═══ TRECHO DO TEXTO ═══
Não podemos ignorar que dietas à base de vegetais parecem ter impactos negativos na densidade mineral óssea. Esse efeito é modesto e influenciado por algumas questões particulares (especialmente o IMC), mas todo o cuidado é valido!
Ao que tudo indica, uma potencial fragilidade óssea em vegetarianos pode ser facilmente prevenida com um consumo adequado de cálcio e vitamina D. Por isso, é fundamental que você inclua boas fontes vegetais de cálcio na sua dieta, como vegetais de coloração verde-escura (ex: brócolis, rúcula e couve). Clique aqui para saber mais!
Outro ponto importante é a vitamina D, que tem papel crucial no metabolismo do cálcio (8). Essa vitamina atua como um hormônio regulando a absorção e utilização do mineral. A deficiência de vitamina D é recorrente na população, e vegetarianos devem ter um cuidado redobrado, visto toda essa questão da saúde óssea.
Além disso, outros fatores de risco têm impactos bem mais expressivos na densidade óssea do que a dieta, principalmente o exercício físico (9). Não há nenhuma dúvida de que o sedentarismo é a principal causa de problemas osteoarticulares, por isso, é muito importante se exercitar regularmente, buscando atividades que envolvam impacto (como corrida) e sobrecarga (como a musculação).
Conclusões e dicas:
A partir do exposto, espero que tenha ficado claro que você não vai, necessariamente, ter disfunções na saúde óssea seguindo uma dieta vegana. Aliás, o consumo de leite não parece exercer nenhum benefício particular, desde que você tenha uma dieta adequada!
Embora exista um maior risco de fraturas ósseas em veganos (que é bem modesto), isso não significa uma limitação nutricional, já que podemos eliminar tal risco consumindo quantidades adequadas de cálcio e vitamina D, e se exercitando regularmente.
═══
### [ENUNCIADO DA TAREFA]
Para cada afirmação a seguir, indique se ela está de acordo com o texto sobre saúde óssea, respondendo sim ou não e transcrevendo literalmente as palavras do texto que o comprovam.
1. A vitamina D atua como um hormônio que regula a absorção e a utilização do cálcio.
2. A dieta tem impacto maior na densidade óssea do que o exercício físico.
3. O consumo de leite traz um benefício particular para quem mantém uma dieta adequada.
As entradas não são necessárias.
═══ DADOS BRUTOS ═══
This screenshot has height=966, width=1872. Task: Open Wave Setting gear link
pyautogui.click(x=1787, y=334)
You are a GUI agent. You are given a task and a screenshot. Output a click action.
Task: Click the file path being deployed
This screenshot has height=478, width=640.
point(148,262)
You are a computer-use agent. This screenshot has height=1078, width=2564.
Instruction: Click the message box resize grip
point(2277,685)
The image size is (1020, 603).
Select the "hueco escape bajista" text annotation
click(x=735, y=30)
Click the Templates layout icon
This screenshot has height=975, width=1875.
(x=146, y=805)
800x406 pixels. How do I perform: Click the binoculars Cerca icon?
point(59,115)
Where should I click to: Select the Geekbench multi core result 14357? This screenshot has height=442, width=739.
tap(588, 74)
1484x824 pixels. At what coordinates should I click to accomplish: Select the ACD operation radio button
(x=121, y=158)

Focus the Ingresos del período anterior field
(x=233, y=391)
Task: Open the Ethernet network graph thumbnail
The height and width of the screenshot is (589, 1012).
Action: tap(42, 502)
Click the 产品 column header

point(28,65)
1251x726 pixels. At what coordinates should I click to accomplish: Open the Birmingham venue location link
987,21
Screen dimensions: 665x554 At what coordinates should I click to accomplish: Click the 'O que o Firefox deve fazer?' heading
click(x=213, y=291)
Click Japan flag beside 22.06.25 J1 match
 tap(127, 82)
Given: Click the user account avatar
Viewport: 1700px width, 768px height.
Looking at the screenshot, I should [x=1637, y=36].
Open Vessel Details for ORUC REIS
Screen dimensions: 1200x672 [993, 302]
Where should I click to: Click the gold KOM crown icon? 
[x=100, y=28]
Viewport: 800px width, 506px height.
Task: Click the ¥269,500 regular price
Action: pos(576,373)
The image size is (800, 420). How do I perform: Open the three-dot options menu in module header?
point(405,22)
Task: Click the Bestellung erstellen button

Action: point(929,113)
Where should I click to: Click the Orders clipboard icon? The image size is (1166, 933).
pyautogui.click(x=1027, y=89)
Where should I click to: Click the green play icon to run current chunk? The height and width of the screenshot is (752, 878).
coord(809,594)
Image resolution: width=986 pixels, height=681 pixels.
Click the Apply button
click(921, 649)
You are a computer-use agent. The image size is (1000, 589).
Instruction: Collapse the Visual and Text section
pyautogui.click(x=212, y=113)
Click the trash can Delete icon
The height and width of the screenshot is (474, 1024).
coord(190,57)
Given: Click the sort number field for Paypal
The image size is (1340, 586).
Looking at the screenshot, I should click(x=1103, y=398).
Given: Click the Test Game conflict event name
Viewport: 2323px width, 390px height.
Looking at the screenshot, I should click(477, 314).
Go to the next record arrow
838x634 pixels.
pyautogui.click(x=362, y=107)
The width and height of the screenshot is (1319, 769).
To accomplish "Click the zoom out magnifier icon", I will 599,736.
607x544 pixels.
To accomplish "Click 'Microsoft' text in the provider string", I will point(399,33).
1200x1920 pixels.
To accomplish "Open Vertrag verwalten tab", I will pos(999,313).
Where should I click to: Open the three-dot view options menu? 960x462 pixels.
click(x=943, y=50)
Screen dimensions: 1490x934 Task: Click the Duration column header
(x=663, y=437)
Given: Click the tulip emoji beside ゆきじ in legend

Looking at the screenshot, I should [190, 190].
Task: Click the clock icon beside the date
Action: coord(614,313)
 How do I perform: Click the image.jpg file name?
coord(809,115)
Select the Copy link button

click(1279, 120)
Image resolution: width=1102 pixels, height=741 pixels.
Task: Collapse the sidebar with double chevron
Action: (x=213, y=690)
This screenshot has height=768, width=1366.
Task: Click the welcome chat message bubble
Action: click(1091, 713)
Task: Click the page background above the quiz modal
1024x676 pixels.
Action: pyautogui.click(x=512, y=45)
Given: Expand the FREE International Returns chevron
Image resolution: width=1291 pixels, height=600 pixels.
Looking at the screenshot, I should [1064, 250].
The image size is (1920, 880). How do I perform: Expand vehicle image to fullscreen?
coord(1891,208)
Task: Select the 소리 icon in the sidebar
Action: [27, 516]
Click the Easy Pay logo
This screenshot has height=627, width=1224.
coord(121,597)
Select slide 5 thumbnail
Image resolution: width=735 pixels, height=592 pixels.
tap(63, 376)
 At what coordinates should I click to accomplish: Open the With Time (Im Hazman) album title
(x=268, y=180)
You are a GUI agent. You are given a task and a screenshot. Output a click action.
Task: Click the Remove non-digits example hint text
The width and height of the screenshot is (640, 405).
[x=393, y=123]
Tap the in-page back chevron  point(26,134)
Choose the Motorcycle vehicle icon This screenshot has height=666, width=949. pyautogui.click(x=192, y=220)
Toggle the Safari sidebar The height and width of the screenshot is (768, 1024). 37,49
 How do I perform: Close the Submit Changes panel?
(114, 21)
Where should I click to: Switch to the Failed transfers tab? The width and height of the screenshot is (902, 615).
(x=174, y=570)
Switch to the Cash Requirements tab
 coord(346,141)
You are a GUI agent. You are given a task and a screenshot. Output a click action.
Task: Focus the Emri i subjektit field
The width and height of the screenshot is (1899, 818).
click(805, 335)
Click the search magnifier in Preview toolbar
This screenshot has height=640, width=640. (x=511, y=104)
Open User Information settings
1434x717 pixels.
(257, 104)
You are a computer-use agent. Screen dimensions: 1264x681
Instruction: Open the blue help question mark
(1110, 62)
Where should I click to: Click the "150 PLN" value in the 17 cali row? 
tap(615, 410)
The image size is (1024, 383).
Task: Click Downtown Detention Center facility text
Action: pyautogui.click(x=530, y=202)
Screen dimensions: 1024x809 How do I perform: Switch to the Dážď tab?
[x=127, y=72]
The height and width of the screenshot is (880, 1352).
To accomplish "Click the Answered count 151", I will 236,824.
═══
### [TAREFA RESOLVIDA]
1. Sim: "Essa vitamina atua como um hormônio regulando a absorção e utilização do mineral."
2. Não: "outros fatores de risco têm impactos bem mais expressivos na densidade óssea do que a dieta, principalmente o exercício físico"
3. Não: "o consumo de leite não parece exercer nenhum benefício particular, desde que você tenha uma dieta adequada"